AFFAIRE MIREILLE KALEBOUGA: « DES ALLEGATIONS FALLACIEUSES » SELON LE CENTRE TECHNIQUE DE L’HABITAT

Par un communiqué  daté de ce lundi 23 août et portant sur les complaintes d’une concitoyenne, selon lesquelles cette dernière serait victime d’une injustice liée à l’occupation anarchique de son lieu de résidence sis à la Cité Alhambra d’Agondje, le Centre Technique de l’Habitat (CTH), gestionnaire dudit site, vient de rendre publique sa part de vérité sur le sujet.
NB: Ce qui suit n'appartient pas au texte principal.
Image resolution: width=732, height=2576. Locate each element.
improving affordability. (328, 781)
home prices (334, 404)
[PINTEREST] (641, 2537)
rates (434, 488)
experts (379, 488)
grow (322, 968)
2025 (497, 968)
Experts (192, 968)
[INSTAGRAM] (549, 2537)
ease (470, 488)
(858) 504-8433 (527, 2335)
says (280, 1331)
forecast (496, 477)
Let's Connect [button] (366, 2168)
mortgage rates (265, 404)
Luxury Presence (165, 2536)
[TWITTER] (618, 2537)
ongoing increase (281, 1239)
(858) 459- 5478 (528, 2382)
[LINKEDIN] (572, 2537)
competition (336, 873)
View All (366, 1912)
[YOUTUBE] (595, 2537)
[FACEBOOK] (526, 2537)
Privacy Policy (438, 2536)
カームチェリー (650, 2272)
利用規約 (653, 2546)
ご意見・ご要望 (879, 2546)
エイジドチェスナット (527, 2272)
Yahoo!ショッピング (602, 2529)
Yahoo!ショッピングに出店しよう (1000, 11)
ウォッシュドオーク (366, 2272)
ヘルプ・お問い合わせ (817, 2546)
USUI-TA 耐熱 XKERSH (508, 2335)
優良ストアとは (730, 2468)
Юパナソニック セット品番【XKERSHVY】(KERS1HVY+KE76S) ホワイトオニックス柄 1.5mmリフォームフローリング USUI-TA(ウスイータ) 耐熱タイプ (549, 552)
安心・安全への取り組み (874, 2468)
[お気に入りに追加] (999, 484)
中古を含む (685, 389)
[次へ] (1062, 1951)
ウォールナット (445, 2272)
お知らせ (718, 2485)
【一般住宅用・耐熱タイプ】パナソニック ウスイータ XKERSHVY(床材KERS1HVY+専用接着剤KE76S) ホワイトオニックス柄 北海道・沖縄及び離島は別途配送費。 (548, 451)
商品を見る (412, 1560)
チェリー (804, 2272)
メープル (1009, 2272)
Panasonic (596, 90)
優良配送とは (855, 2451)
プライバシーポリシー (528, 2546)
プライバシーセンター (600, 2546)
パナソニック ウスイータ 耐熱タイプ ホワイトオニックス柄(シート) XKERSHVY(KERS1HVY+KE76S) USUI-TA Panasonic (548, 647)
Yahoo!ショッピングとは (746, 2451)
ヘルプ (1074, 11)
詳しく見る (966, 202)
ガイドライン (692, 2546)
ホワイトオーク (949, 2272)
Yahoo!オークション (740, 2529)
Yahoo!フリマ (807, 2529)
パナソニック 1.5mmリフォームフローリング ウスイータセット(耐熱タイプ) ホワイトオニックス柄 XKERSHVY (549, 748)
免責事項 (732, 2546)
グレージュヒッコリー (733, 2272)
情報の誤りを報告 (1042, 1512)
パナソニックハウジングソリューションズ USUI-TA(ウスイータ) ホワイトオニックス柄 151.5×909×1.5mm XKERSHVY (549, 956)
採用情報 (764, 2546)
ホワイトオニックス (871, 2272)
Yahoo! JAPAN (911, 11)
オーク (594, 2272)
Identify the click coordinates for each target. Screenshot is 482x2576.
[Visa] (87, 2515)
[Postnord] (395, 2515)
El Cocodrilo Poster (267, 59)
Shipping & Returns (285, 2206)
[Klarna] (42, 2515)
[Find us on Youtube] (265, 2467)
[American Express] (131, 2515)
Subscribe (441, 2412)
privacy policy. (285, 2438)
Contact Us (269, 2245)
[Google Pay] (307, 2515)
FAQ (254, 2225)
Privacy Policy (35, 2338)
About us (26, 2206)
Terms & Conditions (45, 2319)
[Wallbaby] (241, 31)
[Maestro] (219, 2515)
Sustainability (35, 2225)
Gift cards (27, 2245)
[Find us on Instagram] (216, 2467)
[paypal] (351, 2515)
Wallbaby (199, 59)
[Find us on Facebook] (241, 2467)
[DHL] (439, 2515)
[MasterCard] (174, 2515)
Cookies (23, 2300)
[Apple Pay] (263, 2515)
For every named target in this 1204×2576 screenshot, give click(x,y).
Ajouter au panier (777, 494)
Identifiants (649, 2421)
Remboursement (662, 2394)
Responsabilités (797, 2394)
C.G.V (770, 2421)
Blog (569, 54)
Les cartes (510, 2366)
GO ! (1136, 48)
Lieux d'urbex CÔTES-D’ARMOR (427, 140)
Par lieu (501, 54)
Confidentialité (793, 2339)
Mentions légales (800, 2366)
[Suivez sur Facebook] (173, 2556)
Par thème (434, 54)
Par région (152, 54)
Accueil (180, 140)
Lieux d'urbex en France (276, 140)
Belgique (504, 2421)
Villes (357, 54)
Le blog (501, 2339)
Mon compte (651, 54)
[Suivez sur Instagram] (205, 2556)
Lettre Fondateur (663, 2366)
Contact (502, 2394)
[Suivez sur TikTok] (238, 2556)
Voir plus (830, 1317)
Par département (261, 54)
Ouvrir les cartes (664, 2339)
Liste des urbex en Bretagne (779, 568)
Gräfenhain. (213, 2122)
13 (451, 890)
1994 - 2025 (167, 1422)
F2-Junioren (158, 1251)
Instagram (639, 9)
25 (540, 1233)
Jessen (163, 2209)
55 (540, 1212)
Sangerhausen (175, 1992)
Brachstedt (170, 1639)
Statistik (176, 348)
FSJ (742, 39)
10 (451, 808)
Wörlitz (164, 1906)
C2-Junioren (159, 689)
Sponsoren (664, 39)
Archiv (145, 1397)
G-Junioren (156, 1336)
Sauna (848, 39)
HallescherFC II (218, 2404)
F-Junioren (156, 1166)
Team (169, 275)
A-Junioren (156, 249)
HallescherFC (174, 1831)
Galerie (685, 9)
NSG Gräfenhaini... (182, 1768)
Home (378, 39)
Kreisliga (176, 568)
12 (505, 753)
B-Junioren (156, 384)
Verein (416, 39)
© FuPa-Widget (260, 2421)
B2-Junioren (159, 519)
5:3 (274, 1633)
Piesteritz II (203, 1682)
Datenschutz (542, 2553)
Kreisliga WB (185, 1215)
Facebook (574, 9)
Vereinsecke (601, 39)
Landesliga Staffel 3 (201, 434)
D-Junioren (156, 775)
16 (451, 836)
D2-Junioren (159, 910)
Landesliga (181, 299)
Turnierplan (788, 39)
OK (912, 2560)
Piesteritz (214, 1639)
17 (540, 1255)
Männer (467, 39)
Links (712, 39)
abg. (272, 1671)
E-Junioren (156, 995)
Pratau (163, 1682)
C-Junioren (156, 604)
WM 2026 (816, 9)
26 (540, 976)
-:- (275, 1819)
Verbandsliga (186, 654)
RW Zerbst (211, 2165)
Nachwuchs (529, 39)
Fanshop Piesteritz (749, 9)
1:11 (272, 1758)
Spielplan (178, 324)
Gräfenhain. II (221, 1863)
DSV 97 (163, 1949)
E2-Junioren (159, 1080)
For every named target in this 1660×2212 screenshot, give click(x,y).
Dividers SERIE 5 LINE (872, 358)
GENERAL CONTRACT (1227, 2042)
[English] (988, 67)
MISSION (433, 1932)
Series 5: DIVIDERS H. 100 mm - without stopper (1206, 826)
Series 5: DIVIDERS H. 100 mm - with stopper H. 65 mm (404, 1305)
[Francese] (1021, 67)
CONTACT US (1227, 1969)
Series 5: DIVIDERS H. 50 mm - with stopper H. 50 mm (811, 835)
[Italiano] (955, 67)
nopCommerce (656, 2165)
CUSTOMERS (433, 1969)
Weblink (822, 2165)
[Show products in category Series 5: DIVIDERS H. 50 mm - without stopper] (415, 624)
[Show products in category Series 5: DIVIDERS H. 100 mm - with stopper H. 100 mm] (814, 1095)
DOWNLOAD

Affirmant se retrouver à la belle étoile en raison de l’occupation impromptue de son logement au sein de la cité Allambrah, occupation qui serait le fait d’une compatriote qui y résiderait désormais avec bagages et progéniture, une femme de nationalité gabonaise, dénommée Mireille Kalebouga, a été découverte récemment par l’opinion sur des vidéos largement relayées afin de faire publiquement état du supposé calvaire qui serait le sien.

Contrairement aux allégations de ladite « victime », que cet organe qualifie de « fallacieuses » et « de nature à tronquer les faits tels qu’ils se sont déroulés aux fins de tromper l’opinion », le communiqué du CTH  fait des révélations notables tendant à susciter le doute sur la moralité de Madame Kalebouga.

A la lumière de celles-ci, cette dernière se serait par exemple adonnée à une activité illicite de sous-location-à son propre profit-de 03 logements sociaux au total, parmi lesquels deux qui ne lui ont jamais été attribués. Pire, elle n’habiterait dans aucune de ces trois maisons!

L’habitation querellée, qu’occupe effectivement une autre demandeuse mère de trois enfants en bas âge, en l’occurrence dame Euphrasie Ndaghy, aurait, toujours selon le communiqué du CTH, été investie par celle-ci en raison du fait qu’elle était bel et bien inoccupée. Cette précision, ainsi que bien d’autres détails fournis par le CTH, vient ainsi mettre en lumière des méthodes peu orthodoxes que bon nombre de compatriotes n’hésitent plus en employer pour atteindre des objectifs inavouables.